What I simply want to know is can monkey patching be used to replace the definition of an existing function?

for example:

class A():

    def foo():
       print '2'

def foo():
    print '5'

A.foo = foo

This way doesn't seem to work also as to why I don't just add a new function instead of replacing an existing one, I call these functions in other classes and it is my understanding that monkey patching adds those functions at run-time and I need my python code to run on an Apache spark server which throws an error deeming the calls to that function unreferenced.

So please be nice and help me out or suggest a work around. Thanks.

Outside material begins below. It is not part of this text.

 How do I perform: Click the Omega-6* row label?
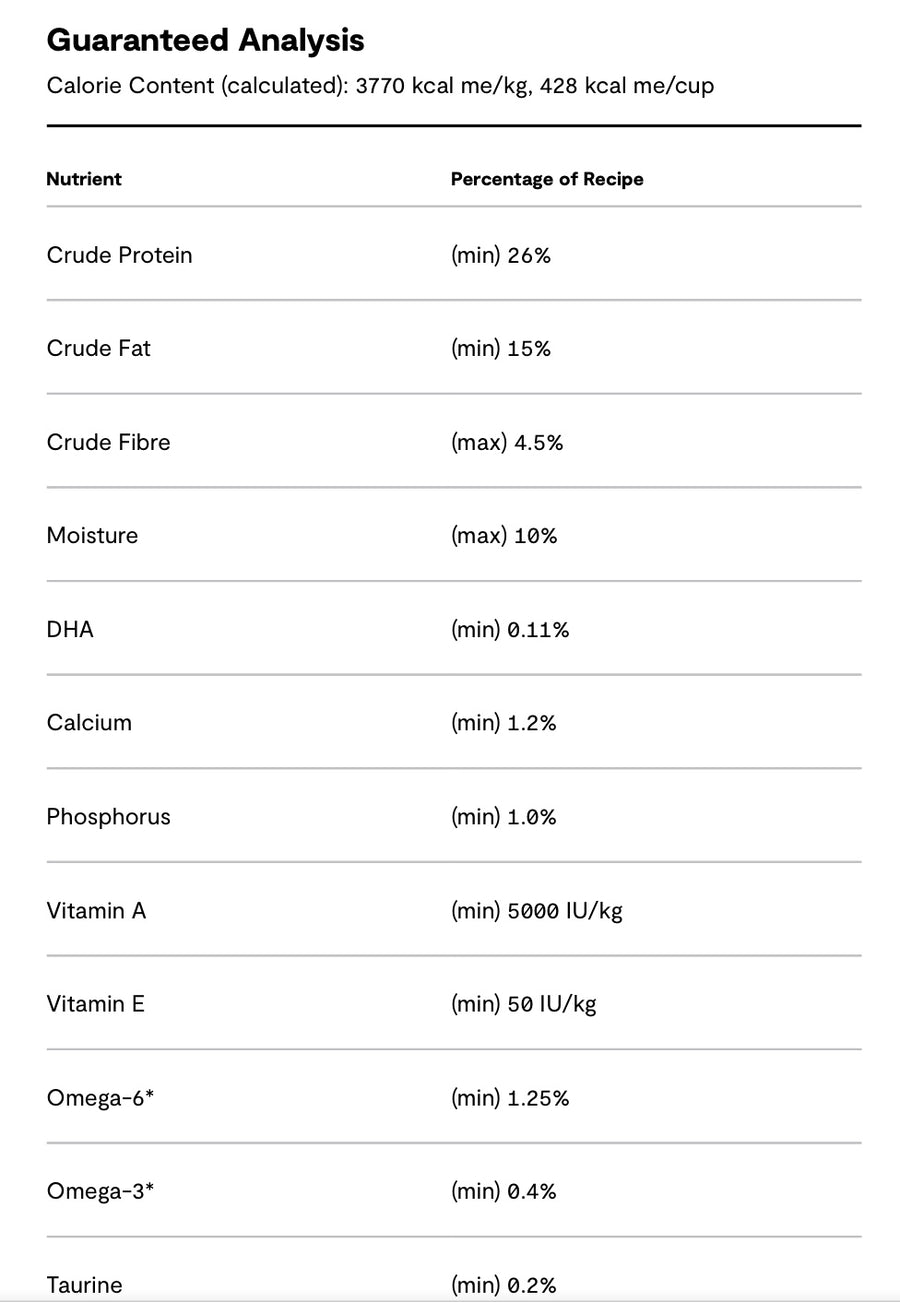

Edit: The goal of the code is to print 5 when A.foo is called.

Upvotes: 3

Views: 3377

Answers (2)

chepner
chepner

Reputation: 531135

Your only problem is that you aren't defining foo correctly in the first place. It needs to take an explicit argument for the instance calling it.

class A(object):
    def __init__(self)
        self.x = 2

    def foo(self):
        print(self.x)

def foo(this):
    print(this.x + 3)

A.foo = foo

a = A()
a.foo()  # outputs 5 in Python 2 and Python 3

In a very real sense, monkey patching is how classes are created in the first place. A class statement is almost just syntactic sugar for the following code:

def foo(self):
    print(self.x)
A = type('A', (object,), {'foo': foo})
del foo

It's not too much of a simplification to image the definition of type being something like

def type(name, bases, d):
    new_class = magic_function_to_make_a_class()
    new_class.name = name
    new_class.bases = bases
    for k, v in d.items():
        setattr(new_class, k, v)
    return new_class

Upvotes: 3

Sören Titze
Sören Titze

Reputation: 1005

I hope I understand what you are trying to do here. This would work in Python 3:

class A():

  def foo():
     print('2')

def foo():
  A.foo = lambda: print('5')

A.foo() # Print '2'
foo()   # Assign the new method
A.foo() # Prints '5'

In Python 2 however there are several caveats.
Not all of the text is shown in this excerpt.